Record set »
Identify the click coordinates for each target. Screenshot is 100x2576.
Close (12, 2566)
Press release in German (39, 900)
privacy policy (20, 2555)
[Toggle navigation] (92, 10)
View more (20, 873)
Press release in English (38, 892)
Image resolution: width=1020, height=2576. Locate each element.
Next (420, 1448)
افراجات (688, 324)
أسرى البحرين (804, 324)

==

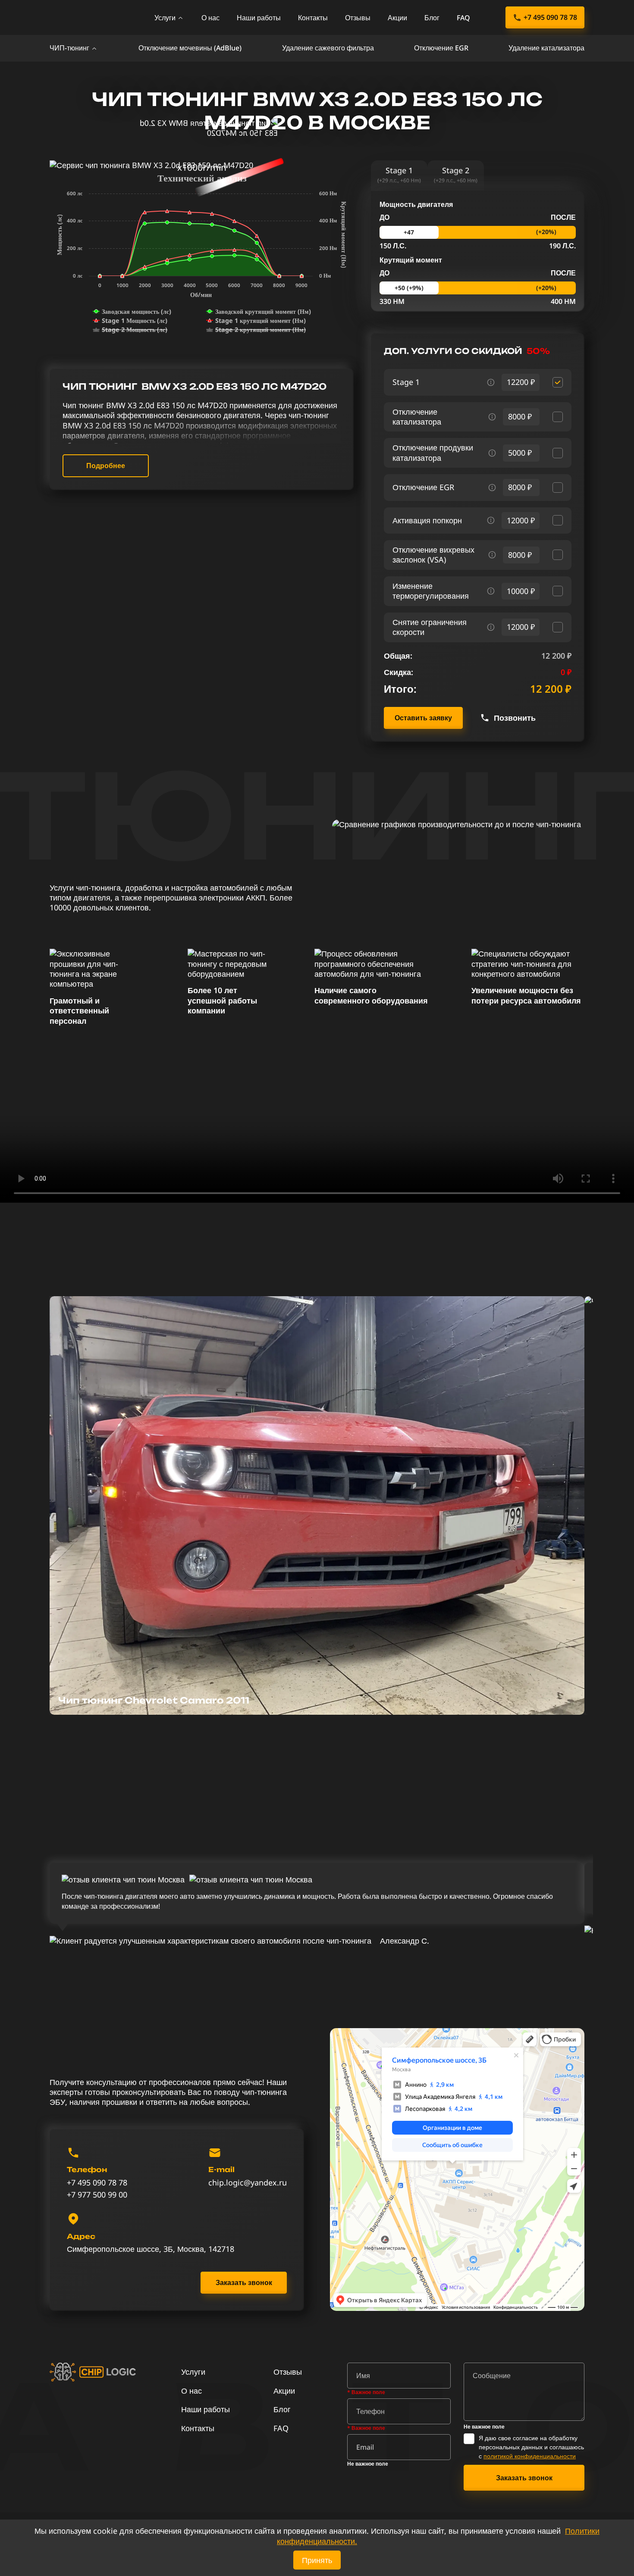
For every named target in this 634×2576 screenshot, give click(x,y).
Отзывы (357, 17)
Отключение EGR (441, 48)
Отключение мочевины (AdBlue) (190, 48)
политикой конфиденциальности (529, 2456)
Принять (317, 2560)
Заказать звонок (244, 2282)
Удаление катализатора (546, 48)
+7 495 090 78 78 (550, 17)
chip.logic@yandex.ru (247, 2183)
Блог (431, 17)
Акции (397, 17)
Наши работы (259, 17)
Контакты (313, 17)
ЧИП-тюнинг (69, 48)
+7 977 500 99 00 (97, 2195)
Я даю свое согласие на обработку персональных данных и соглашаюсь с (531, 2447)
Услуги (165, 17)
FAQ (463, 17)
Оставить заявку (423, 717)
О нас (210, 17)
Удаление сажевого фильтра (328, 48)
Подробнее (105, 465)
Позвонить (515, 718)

Exercise brief » Above are the records; from them, give again exactly the lines from the one containing "78 (550, 17)" through the one containing "Позвонить (515, 718)", both included.

Solution to this task »
+7 495 090 78 78 (550, 17)
chip.logic@yandex.ru (247, 2183)
Блог (431, 17)
Акции (397, 17)
Наши работы (259, 17)
Контакты (313, 17)
ЧИП-тюнинг (69, 48)
+7 977 500 99 00 (97, 2195)
Я даю свое согласие на обработку персональных данных и соглашаюсь с (531, 2447)
Услуги (165, 17)
FAQ (463, 17)
Оставить заявку (423, 717)
О нас (210, 17)
Удаление сажевого фильтра (328, 48)
Подробнее (105, 465)
Позвонить (515, 718)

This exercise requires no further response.